As a strong female who believes in both equality and chivalry, I have a very hard time believing that women should do everything. Why should I work all day, then come home and do all of the work for everyone else? What happened to pitching in so everyone is happy and everyone takes ownership of his or her belongings?

 

Because of this, I should have been incensed by the claims, though as I was watching, I was definitely intrigued. I am a strong female with a loud mouth who complains too much and is entirely too sensitive about everything. I’m selfish and want things to go my way because of course I’m right…always. Damn, I know this about myself and in the same token recognize the ill ways of my behavior. 

 

So, maybe I do need to become more receptive and submissive.

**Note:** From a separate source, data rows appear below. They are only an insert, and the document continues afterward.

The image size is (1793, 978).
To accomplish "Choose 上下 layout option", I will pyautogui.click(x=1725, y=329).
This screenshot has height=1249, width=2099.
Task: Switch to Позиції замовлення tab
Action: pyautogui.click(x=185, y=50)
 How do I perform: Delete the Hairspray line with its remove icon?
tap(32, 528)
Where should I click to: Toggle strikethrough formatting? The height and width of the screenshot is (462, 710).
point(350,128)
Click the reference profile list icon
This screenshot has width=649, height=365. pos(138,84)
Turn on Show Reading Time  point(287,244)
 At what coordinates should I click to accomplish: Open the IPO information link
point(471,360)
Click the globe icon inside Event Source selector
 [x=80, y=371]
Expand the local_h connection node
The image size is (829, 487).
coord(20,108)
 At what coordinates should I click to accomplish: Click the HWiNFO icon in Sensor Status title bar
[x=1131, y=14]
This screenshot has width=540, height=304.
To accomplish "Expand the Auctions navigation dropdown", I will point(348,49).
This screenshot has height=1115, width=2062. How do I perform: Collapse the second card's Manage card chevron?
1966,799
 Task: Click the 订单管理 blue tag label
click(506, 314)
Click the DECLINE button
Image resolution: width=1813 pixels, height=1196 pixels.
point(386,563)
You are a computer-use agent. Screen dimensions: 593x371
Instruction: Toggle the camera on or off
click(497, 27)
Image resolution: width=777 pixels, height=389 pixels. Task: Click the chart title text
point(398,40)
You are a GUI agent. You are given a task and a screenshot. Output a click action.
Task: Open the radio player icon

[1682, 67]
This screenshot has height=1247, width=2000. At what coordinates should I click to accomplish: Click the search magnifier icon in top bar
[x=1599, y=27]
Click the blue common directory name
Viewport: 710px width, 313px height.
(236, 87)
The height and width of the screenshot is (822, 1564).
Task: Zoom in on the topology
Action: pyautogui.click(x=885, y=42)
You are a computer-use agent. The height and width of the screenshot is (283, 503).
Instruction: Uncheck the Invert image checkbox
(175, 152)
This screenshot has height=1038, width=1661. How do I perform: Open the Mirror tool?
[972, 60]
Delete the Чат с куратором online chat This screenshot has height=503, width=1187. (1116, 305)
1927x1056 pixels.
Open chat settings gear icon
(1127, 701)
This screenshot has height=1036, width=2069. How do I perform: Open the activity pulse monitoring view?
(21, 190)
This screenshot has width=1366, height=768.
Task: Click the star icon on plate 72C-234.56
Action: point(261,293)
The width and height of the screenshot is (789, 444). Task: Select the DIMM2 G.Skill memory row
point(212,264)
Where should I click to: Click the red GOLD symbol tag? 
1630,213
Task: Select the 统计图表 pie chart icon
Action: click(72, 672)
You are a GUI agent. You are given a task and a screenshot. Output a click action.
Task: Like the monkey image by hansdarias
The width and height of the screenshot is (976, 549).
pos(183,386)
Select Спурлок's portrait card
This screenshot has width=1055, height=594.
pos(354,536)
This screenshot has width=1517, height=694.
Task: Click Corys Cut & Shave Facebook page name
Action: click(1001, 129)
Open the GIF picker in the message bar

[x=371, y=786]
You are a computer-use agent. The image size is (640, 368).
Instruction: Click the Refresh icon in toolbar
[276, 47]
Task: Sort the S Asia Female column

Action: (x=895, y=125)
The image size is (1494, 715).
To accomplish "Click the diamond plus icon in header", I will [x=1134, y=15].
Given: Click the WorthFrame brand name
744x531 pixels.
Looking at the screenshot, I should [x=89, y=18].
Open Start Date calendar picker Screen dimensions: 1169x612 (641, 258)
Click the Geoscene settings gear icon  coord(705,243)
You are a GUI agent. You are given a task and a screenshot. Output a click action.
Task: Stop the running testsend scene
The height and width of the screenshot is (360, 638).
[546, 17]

Not that I should do everything for everyone, but to benefit me in the long run, I could bite my tongue when I’m told to do something or given criticism. I’m not proposing that I don an apron and slather duct tape over my mouth, but maybe being quiet every once in a while would help me to chill out (yes, it’s been 4 months since I made my New Year’s resolution and I’m still figuring that out!). Wouldn’t it be great if I was less temperamental and more passive? Wouldn’t people like being around me more? Might I get into fewer arguments with my mom and my boyfriend if I just shut up every so often?

 

So while I’ll never act like or be someone’s servant, maybe I can be more contemplative in order to see not only a change in myself but in how I treat others and how others respond to me.